Instructions to follow: Reproduce each of the following records word for word, in the order given.

Entries shown:
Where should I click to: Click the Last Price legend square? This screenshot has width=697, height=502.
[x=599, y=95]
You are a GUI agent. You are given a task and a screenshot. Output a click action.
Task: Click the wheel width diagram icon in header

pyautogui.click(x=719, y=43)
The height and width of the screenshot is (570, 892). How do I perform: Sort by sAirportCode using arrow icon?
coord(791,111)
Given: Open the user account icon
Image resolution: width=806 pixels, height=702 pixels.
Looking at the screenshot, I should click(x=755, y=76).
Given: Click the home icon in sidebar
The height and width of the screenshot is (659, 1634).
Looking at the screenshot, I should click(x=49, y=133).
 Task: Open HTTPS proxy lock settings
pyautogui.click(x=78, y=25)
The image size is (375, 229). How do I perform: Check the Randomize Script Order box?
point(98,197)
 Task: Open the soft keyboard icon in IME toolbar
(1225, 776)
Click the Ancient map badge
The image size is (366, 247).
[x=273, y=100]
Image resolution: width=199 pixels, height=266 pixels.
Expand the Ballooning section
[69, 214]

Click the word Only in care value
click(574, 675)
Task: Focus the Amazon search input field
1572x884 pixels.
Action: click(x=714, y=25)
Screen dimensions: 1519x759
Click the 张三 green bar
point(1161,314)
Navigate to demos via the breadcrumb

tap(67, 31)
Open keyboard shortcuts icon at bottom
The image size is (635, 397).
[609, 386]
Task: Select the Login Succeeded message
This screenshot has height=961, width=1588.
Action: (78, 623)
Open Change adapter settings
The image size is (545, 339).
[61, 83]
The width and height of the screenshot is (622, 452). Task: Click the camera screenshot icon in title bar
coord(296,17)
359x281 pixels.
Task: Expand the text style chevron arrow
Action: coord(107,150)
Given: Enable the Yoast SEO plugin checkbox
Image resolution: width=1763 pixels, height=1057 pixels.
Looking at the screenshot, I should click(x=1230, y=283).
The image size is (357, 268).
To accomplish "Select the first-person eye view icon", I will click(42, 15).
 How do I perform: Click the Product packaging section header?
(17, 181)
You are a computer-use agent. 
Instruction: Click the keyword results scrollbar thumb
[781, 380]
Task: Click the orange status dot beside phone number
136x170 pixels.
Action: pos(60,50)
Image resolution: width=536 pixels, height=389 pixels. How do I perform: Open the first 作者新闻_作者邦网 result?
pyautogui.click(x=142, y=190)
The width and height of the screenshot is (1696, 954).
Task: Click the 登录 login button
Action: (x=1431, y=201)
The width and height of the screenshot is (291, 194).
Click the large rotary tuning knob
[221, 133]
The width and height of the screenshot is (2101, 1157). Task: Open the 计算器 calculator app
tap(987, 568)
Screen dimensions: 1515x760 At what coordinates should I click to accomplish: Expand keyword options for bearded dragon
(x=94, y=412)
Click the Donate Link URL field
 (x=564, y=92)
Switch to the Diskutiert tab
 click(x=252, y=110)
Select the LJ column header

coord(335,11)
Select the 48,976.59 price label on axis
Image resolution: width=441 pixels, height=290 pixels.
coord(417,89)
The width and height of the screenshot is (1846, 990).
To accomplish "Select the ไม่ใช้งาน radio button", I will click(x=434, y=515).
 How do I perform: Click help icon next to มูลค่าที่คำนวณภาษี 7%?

Result:
Where should I click to: Click the Last Price legend square? This screenshot has width=697, height=502.
[x=599, y=95]
You are a GUI agent. You are given a task and a screenshot. Output a click action.
Task: Click the wheel width diagram icon in header

pyautogui.click(x=719, y=43)
The height and width of the screenshot is (570, 892). How do I perform: Sort by sAirportCode using arrow icon?
coord(791,111)
Given: Open the user account icon
Image resolution: width=806 pixels, height=702 pixels.
Looking at the screenshot, I should click(x=755, y=76).
Given: Click the home icon in sidebar
The height and width of the screenshot is (659, 1634).
Looking at the screenshot, I should click(x=49, y=133).
 Task: Open HTTPS proxy lock settings
pyautogui.click(x=78, y=25)
The image size is (375, 229). How do I perform: Check the Randomize Script Order box?
point(98,197)
 Task: Open the soft keyboard icon in IME toolbar
(1225, 776)
Click the Ancient map badge
The image size is (366, 247).
[x=273, y=100]
Image resolution: width=199 pixels, height=266 pixels.
Expand the Ballooning section
[69, 214]

Click the word Only in care value
click(574, 675)
Task: Focus the Amazon search input field
1572x884 pixels.
Action: click(x=714, y=25)
Screen dimensions: 1519x759
Click the 张三 green bar
point(1161,314)
Navigate to demos via the breadcrumb

tap(67, 31)
Open keyboard shortcuts icon at bottom
The image size is (635, 397).
[609, 386]
Task: Select the Login Succeeded message
This screenshot has height=961, width=1588.
Action: (78, 623)
Open Change adapter settings
The image size is (545, 339).
[61, 83]
The width and height of the screenshot is (622, 452). Task: Click the camera screenshot icon in title bar
coord(296,17)
359x281 pixels.
Task: Expand the text style chevron arrow
Action: coord(107,150)
Given: Enable the Yoast SEO plugin checkbox
Image resolution: width=1763 pixels, height=1057 pixels.
Looking at the screenshot, I should click(x=1230, y=283).
The image size is (357, 268).
To accomplish "Select the first-person eye view icon", I will click(42, 15).
 How do I perform: Click the Product packaging section header?
(17, 181)
You are a computer-use agent. 
Instruction: Click the keyword results scrollbar thumb
[781, 380]
Task: Click the orange status dot beside phone number
136x170 pixels.
Action: pos(60,50)
Image resolution: width=536 pixels, height=389 pixels. How do I perform: Open the first 作者新闻_作者邦网 result?
pyautogui.click(x=142, y=190)
The width and height of the screenshot is (1696, 954).
Task: Click the 登录 login button
Action: (x=1431, y=201)
The width and height of the screenshot is (291, 194).
Click the large rotary tuning knob
[221, 133]
The width and height of the screenshot is (2101, 1157). Task: Open the 计算器 calculator app
tap(987, 568)
Screen dimensions: 1515x760 At what coordinates should I click to accomplish: Expand keyword options for bearded dragon
(x=94, y=412)
Click the Donate Link URL field
 (x=564, y=92)
Switch to the Diskutiert tab
 click(x=252, y=110)
Select the LJ column header

coord(335,11)
Select the 48,976.59 price label on axis
Image resolution: width=441 pixels, height=290 pixels.
coord(417,89)
The width and height of the screenshot is (1846, 990).
To accomplish "Select the ไม่ใช้งาน radio button", I will click(x=434, y=515).
 How do I perform: Click help icon next to มูลค่าที่คำนวณภาษี 7%?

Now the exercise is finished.